The Depuy ASR Artificial Hip did not obtain premarket approval.
A medical device on the market prior to the effective date of the MDA—referred to as a “grandfathered” device—was not required to undergo premarket approval. This can be confusing, but a medical device marketed after the MDA’s effective date may bypass the demanding premarket approval process if the device is “substantially equivalent” to a “grandfathered” pre-MDA device (a device approved prior to May 28, 1976).
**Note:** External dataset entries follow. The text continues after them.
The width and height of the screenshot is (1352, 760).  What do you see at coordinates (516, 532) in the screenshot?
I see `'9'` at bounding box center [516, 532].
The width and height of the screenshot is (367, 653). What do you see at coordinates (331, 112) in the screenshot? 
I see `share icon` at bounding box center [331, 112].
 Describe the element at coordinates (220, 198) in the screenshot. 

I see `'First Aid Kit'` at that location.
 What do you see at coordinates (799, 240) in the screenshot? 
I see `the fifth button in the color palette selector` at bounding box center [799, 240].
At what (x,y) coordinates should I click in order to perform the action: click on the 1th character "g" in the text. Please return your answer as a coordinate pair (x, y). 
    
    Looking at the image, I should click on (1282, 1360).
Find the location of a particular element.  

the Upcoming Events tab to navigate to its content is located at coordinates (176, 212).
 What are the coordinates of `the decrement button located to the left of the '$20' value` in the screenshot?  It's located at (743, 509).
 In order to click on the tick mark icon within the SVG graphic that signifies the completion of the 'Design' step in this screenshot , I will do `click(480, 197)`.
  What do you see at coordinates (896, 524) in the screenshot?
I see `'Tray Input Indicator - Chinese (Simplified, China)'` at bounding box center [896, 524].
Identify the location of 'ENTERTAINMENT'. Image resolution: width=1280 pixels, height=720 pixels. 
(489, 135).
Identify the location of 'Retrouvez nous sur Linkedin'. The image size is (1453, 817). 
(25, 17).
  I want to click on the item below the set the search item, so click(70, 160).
This exception to premarket approval is known as the “510(k)” process and requires a manufacturer simply to notify the FDA under section 510(k) of the MDA of its intent to market a device like an artificial hip at least ninety days prior to the product’s introduction on the market, and to explain the device’s substantial equivalence to a pre-MDA device. The FDA may then approve the new device for sale in the United States.
In 2005, the year when the Depuy ASR Hip was approved for sale, the FDA approved the marketing of 3,148 devices under section 510(k) and granted premarket approval to just 32 devices. The MDA does not require an FDA determination that the device is substantially equivalent to the grandfathered device.
The Depuy ASR Artificial Hip was never properly tested.
Instead of assuring the safety of the Depuy ASR Artificial Hip through clinical trials, Depuy marketed its ASR Hip without conducting any clinical trials and instead obtained FDA approval under section 510(k). In 2005, Depuy submitted a section 510(k) premarket notification of intent to market the Depuy ASR Hip.
By representing to the FDA that the Depuy ASR Hip’s design was “substantially equivalent” to other hip products on the market, Depuy was able to avoid the important safety review required for premarket approval under FDA regulation including clinical trials.
In August 2005, the FDA approved the Depuy ASR Artificial Hip for sale by means of the 510(k) process; thus, the FDA did not require the Depuy ASR Hip to undergo clinical trials. This turned out to be a huge mistake.
The 510(k) notification for the Depuy ASR Hip included only Depuy’s assertion that it “believes the Depuy ASR Modular Acetabular Cup System to be substantially equivalent…based upon the similarities in design, material composition, and intended use/indication for use” to devices that themselves had never been reviewed for safety and effectiveness. That is to say, the ASR Hip was approved because it appeared to be similar to other products already on the market.
Importantly, unlike the premarket approval process, the 510(k) notification process does not call for examination or testing of a device’s safety and effectiveness. A finding of “substantial equivalence” is not equivalent to a finding of the device’s actual safety and effectiveness. This is a very important distinction.
The FDA’s letter to Depuy, dated August 25, 2005, says nothing about the safety and effectiveness of the ASR Hip and finds only that the device was “substantially equivalent to devices introduced into interstate commerce prior to May 28, 1976,” and concludes by stating that the agency’s determination of substantial equivalence “does not mean that FDA has made a determination that your device complies with other requirements of the Act or any Federal statutes and regulations administered by other Federal agencies.”
The FDA’s finding of “substantial equivalence,” therefore, had nothing to do with reviewing the ASR Hip’s safety effectiveness, but rather only a vague determination of equivalence to devices which had not been studied for safety and effectiveness.
Essentially, no one, neither Depuy nor the FDA, did the hard work to make sure that the Depuy ASR Hip was safe for the public.
In the next post we will look at the ASR surgical technique and the metal-on-metal design of the Depuy ASR Hip.
Note: The information in these articles was compiled from many sources over several years. It must be noted that Depuy, Inc., and Johnson & Johnson have not and would not concede every fact listed herein. Thus, some of these facts may still remain “in dispute.”